Senator Abetz interjecting

Senator Conroy interjecting

The PRESIDENT: Order! Senators Conroy and Abetz, I am trying to listen to Senator Wong. If you want to have a discussion, wait until after question time.

Senator Conroy interjecting

The PRESIDENT: Order! Senator Conroy, I am endeavouring to listen to Senator Wong.

Senator WONG: There is legislation before the chamber—well, certainly before the House of Representatives—to remove up to 12,000 pieces of redundant Commonwealth legislative instruments.

I would also make the point that it is this government that finally is acting on the recommendations of which the senator would be aware—that is, in the Bell review and also subsequently in the Banks review—which is the harmonisation of occupational health and safety, payroll tax harmonisation and, of course, also trade licensing. The senator would be one of those opposite who would. understand the importance of taking a national economic focus, and I would encourage him to speak to some of the state Liberal governments who are standing in the way of these reforms.

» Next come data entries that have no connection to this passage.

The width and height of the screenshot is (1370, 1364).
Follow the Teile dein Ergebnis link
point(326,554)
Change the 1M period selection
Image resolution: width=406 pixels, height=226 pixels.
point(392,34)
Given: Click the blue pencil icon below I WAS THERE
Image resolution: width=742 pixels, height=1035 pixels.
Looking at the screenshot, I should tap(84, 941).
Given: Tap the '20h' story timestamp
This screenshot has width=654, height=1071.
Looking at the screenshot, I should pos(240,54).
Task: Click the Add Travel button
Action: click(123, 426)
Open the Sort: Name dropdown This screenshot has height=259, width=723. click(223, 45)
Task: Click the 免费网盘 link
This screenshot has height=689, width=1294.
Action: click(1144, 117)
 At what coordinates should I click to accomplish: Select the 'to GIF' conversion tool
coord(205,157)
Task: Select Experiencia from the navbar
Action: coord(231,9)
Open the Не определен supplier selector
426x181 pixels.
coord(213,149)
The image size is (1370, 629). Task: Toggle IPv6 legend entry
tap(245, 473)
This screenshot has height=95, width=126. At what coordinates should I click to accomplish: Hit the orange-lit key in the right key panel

Senator SINODINOS (New South Wales) (14:52): Mr President, I ask a further supplementary question. Isn't it a fact that the overwhelming majority of the claimed over 12,000 legislative instruments that have been repealed, or are scheduled to be repealed, are being repealed because they are redundant, and that that will have no beneficial economic impact?


Senator WONG (South AustraliaMinister for Finance and Deregulation) (14:52): I would not have thought that the senator would say that it is a good thing to retain on the legislative books pieces of legislative instruments which are either redundant or unnecessary. Yes, I do think that it is a good thing for the government to remove those and we are doing that, unlike what occurred in those years under the Howard government.

I would also make the point in terms of productivity impact that, as the senator would be aware, the Productivity Commission has analysed the first tranche of the government's reform agenda when it comes to deregulation—that is, the seamless national economy reforms. Seventeen of those reforms would lower business costs by about $4 billion each year when fully implemented, and improvements to productivity could increase GDP by around about $6 billion per year. I am sure that the senator would be aware of those, and I again encourage him to engage with the Liberal governments, which are standing in the way of some of those reforms.